What is asked: Render the items as a two-column CSV with the headers "item" and "answer", one row per item, each value in a single quoted field with line breaks replaced by spaces. Start at the line containing "Given: Go to page 3 of the history" and continue through the final item.

--- Available records ---

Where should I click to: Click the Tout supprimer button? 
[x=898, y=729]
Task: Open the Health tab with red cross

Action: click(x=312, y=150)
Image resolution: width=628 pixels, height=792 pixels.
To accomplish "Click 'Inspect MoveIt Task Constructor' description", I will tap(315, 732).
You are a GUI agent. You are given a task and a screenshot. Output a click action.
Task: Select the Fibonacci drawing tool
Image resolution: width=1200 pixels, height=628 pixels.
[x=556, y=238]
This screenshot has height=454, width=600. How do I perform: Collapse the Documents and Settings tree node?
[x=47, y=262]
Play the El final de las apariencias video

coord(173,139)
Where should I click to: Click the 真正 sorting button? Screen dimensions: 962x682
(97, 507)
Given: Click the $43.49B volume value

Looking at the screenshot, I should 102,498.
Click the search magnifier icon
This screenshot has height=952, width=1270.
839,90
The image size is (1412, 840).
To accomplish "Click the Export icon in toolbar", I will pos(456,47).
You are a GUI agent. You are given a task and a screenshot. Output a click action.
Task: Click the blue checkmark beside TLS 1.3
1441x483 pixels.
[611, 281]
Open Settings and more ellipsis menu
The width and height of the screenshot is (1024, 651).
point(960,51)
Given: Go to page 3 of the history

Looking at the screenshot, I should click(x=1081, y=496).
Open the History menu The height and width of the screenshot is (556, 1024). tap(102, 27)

---

Exercise output:
item,answer
"Given: Go to page 3 of the history","Looking at the screenshot, I should click(x=1081, y=496)."
"Open the History menu The height and width of the screenshot is (556, 1024).","tap(102, 27)"